Operating systems and internet standards define a variety of ways to indicate a linebreak. UNIX uses a newline (a.k.a. linefeed) character. Windows uses a carriage return followed by a linefeed. MacOS 9 and lower used...just a linefeed? I don't remember. MacOS X, now that it's UNIX-based, uses just a newline. Good--one step has been made toward unification. Now we just need to get Windows to drop the extra character and we're one big happy family, right? Nope.

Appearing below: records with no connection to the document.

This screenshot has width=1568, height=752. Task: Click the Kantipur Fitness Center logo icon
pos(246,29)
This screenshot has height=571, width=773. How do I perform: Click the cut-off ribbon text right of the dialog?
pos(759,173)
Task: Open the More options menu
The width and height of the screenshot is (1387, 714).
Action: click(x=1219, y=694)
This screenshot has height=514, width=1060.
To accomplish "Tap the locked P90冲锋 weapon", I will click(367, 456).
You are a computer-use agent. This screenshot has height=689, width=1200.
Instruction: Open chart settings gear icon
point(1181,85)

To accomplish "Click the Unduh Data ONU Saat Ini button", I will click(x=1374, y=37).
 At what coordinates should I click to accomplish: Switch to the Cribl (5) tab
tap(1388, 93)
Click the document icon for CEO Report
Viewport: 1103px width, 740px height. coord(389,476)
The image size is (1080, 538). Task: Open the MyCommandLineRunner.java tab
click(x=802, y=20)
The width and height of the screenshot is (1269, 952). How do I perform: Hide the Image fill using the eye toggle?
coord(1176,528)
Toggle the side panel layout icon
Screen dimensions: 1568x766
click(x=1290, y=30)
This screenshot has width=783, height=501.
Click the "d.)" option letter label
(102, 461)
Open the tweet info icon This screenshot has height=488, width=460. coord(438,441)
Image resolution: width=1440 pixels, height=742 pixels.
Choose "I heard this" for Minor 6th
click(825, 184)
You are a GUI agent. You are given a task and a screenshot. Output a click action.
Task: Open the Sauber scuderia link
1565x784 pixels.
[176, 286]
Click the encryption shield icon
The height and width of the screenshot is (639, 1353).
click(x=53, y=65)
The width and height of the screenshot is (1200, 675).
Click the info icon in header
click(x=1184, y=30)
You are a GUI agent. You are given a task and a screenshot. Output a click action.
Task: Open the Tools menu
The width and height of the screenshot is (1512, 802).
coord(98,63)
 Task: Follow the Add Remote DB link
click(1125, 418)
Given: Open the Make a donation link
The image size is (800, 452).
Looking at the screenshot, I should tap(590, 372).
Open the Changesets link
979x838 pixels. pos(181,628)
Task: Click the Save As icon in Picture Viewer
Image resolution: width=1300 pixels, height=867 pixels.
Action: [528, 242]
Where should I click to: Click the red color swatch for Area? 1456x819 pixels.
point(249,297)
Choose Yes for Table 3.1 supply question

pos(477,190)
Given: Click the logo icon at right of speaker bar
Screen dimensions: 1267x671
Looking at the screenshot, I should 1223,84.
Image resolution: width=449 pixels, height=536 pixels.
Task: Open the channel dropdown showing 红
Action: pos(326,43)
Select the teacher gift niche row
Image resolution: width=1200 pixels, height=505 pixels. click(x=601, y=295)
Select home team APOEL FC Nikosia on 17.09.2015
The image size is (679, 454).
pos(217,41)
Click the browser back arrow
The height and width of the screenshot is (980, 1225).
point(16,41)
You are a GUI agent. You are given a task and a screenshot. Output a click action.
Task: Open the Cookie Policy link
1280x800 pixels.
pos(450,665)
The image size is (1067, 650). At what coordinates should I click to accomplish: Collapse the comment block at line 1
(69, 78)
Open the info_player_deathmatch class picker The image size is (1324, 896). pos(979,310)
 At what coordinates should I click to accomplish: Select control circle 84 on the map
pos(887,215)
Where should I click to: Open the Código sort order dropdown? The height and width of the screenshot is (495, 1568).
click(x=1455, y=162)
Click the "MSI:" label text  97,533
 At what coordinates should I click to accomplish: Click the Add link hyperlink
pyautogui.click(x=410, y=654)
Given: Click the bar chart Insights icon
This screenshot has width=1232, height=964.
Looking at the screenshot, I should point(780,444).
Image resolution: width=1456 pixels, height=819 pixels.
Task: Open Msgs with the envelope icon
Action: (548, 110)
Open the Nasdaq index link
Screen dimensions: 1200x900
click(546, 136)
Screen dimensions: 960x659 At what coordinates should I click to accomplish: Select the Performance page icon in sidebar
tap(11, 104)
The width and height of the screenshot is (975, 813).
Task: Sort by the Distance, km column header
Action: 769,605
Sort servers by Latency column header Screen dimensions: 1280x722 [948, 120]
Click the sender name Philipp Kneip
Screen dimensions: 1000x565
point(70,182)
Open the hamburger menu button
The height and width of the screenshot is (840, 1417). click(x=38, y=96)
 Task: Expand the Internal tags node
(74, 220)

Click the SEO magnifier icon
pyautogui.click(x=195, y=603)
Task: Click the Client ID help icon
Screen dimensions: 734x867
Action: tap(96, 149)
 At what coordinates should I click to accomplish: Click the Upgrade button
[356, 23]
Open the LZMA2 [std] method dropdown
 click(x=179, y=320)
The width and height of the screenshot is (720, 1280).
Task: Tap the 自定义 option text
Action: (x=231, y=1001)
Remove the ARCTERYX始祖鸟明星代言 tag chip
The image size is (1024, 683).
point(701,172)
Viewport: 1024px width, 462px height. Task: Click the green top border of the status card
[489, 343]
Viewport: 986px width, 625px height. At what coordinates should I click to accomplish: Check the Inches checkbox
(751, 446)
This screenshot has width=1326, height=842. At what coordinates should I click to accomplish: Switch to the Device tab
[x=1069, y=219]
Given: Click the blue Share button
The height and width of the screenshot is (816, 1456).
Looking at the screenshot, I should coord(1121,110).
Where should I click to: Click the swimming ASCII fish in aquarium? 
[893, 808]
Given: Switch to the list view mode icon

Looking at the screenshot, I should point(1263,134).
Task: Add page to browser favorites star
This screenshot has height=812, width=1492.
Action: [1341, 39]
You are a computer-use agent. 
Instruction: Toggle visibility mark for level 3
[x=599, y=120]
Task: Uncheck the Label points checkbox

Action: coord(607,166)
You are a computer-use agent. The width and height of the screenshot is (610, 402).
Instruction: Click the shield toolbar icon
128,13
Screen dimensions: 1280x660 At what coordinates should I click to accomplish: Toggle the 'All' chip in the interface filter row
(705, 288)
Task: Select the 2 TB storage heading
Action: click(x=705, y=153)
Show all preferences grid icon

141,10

First of all, even if future versions of Windows do make the change (I can dream, but I don't know that I expect Redmond to be too anxious to change. They seem more likely to try to make everyone else do things there way), a lot of people are still using Windows 95 and 98, not to mention ME, XP, etc. There are also plenty of people still using MacOS 9 and lower.
Second of all, non-newline linebreaks are part of at least one internet standard: SMTP. When emails are transferred between SMTP servers, linebreaks are coded with the Windows-style CR/LF.
But isn't SMTP about due for replacement anyway (to get rid of SPAM)? Once again, I can dream, but it seems more likely that it will be updated with various anti-SPAM schemes and live on indefinitely. I suppose if the new additions are effective at throttling SPAM without making doing business online unnecessarily expensive, then SMTP is fine with me (but that's a topic for another blog). Can we modify SMTP to just use newlines though? We'd have to maintain the ability to do it either way for backwards compatibility, which would require intermediate SMTP servers to sometimes translate newlines. This is sounding very unlikely to happen.
Maybe the best that we can hope for is that as new standards are developed which operate at a level where they get to specify linebreaking conventions, they'll all use the same convention. My vote goes to using the newline character.
What does this have to do with Atom? Nothing. Discussion of how to treat whitespace in plain text content just got me thinking.